PROBLEM STATEMENT
Continue the article on how flying affects your skin and health, picking up after its last sentence.

READING PASSAGE
Dermatologist Dr Adam Sheridan says several aspects of air travel can directly impact your skin. These include “recirculated air, reduced water quality, immobility, and potential contact with viruses and bacteria through inhalation and contact with shared surfaces,” he explains. Great.
There are also indirect impacts, including hormonal changes (blame your stress, excitement and sleep deprication), changes to diet, the departure from your regular skincare regimen, and more increased unconscious face touching.
“This tends to occur during periods of prolonged travel seated in one position and with boredom,” Dr Sheridan says.
Fortunately, there are some preventative steps that will keep your jet-setting skin happy. Dr Sheridan recommends showering, moisturising and eating well as close to your departure time as possible, and trying to embark in a rested state to cut down on stress.
Taking some travel-size skincare on-board can also help.
“A gentle cleanser, simple moisturiser and SPF 50+ non-greasy sunscreen are essentials. Keep thick make up and concealers to a minimum. Although these help you board looking like a rock star, you may disembark in a less glamourous state with congested flaky and dull skin,” Dr Sheridan says.
“Try to maintain a healthy diet and adequate clear fluid intake throughout the flight and understand that recirculated air means you will ‘dry out’ faster than when on the ground. If possible, resist the lure of the free alcohol as this accelerates your trajectory towards dehydration.”
The dreaded Plane Cold
Nothing screams ‘happy holiday’ like spending 27 hours in the air, only to arrive at your destination with a fresh cold (and neck pains from falling asleep in a weird position).
Researchers have explored a number of theories as to why extended time in plane cabins can give us the sniffles. Food, water, alcohol consumption and air quality have all been analysed, but it seems lack of moisture is the most likely culprit.
“At normal flying altitude the air can be as dry as 10 per cent or more than being at normal ground level. Dry air is known to adversely affect the lining of our nose and throat and makes them more prone to infection,” explains Dr Piraveen Pirakalathanan, Principal Medical Officer of Healthand.
There’s also the unpleasant fact that bacteria and viruses can survive for several hours in even the cleanest cabins.
“The toilet is a common place to catch infections, but other surfaces can include tray tables, pillows, blankets and even the magazines you might read in back pocket of a seat,” Dr Pirakalathanan says.

SUPPLIED INFORMATION
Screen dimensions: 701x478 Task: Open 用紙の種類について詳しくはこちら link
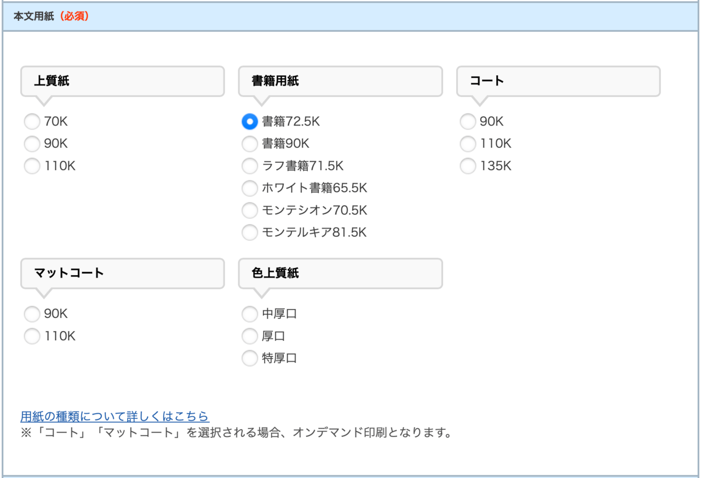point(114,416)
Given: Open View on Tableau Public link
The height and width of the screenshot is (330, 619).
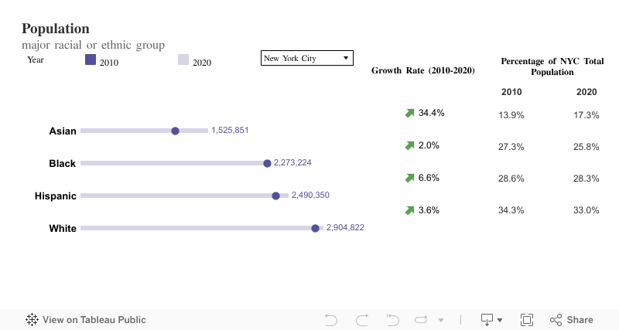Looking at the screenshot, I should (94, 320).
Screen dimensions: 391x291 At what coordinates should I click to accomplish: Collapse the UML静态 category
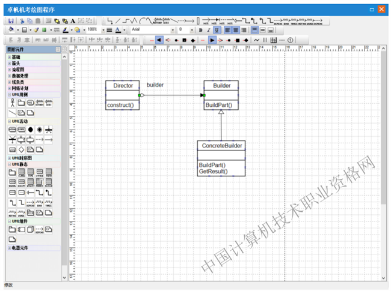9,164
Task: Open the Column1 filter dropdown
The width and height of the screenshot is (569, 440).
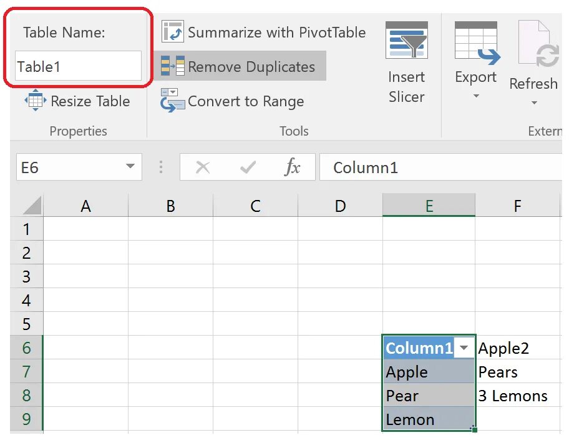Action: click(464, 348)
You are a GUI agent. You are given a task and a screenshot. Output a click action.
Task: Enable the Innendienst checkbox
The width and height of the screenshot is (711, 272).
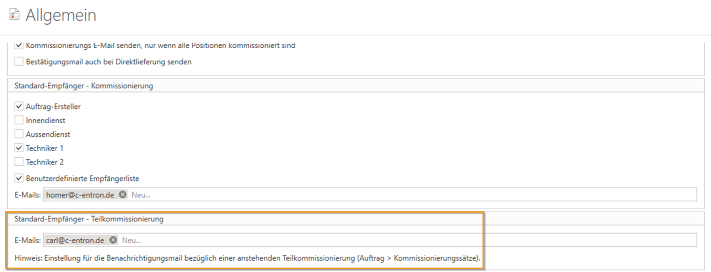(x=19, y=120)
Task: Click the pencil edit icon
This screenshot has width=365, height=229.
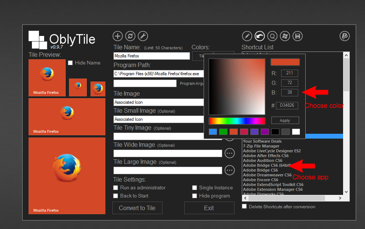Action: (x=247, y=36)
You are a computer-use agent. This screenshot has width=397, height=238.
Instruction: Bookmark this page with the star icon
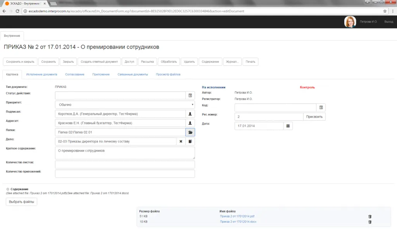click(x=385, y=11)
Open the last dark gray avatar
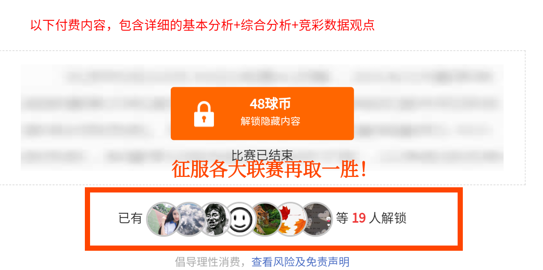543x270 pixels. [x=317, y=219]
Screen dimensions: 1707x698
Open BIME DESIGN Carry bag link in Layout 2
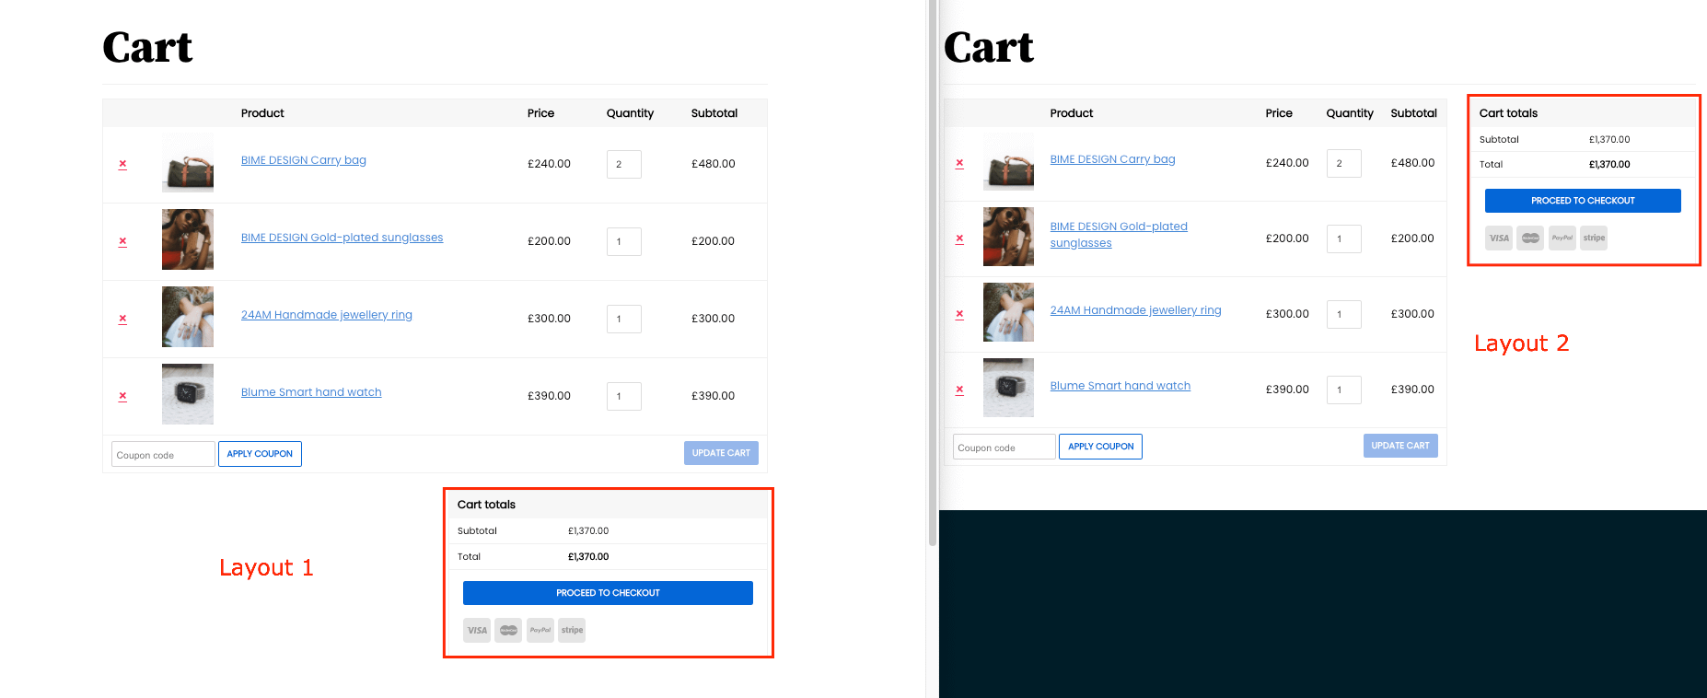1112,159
--
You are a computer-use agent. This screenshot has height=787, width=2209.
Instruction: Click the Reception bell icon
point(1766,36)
* * *
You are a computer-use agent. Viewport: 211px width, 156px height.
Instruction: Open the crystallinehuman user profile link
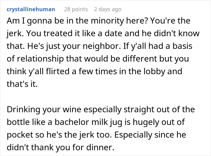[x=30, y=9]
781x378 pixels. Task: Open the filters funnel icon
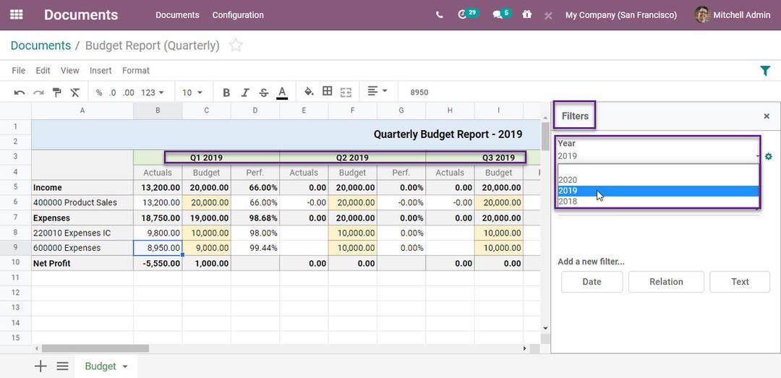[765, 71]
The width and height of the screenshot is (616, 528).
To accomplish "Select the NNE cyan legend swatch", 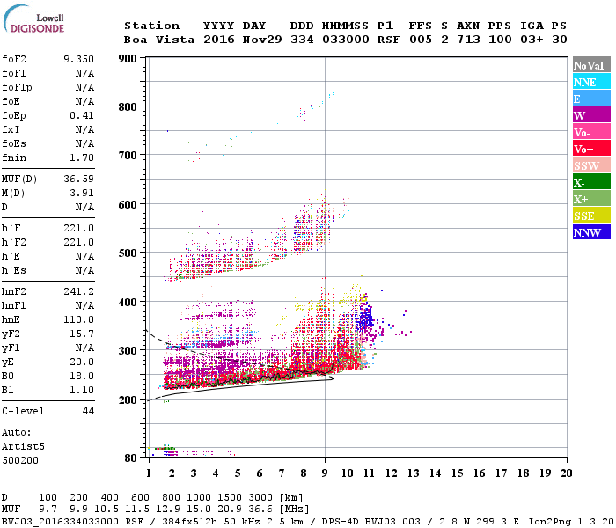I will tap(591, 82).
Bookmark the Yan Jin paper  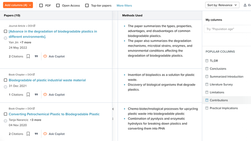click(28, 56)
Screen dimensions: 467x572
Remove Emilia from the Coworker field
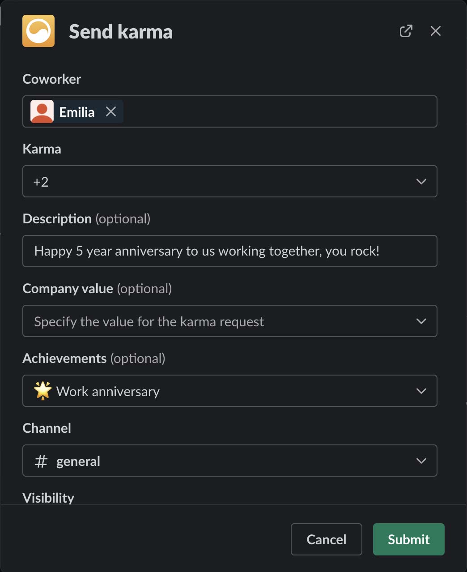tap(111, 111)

ANSWER SECTION
Finally, the physically exhausting effect of long-haul flights – stopovers at odd times, crossing timezones, interrupted sleep – makes your body more susceptible to illness.
To save yourself the misery, Dr Pirakalathanan recommends picking the window seat, as the aisle seat is more likely to be contaminated by passengers walking past (i.e. to and from the toilet). Keeping your fluids up, taking hand sanitiser on board, and using your own pillows and blankets if possible can also help. Good luck up there.
The flatulence thing
Well, here’s something the on-board safety card doesn’t prepare you for: air travel increases flatulence.
This was established in a 2013 study published in the New Zealand Medical Journal, so take comfort in the fact that it’s not just you. Even pilots experience it.
Lead author Dr Jacob Rosenberg decided to investigate the “mechanisms of increased bowel air volume” while flying, after noticing an almost-smashed drink bottle in his cabin bag following a flight.
Essentially, he found that the volume of a passenger’s intestinal gases changes as the cabin pressure does.
“When altitude increases, pressure decreases. According to the thermodynamic principal known as the ‘ideal gas law,’ as pressure drops, volume increases. While cabins are pressurised to compensate, the mechanisms can only do so much,” NBC reports.
A plane is probably the last place you want to break wind, being a confined space and all, but it’s probably wiser to do so. Holding it in can lead to “discomfort and even pain, bloating, dyspepsia and pyrosis,” the study authors note.
Hey, how’s that for a way to open the conversation with your seat buddy?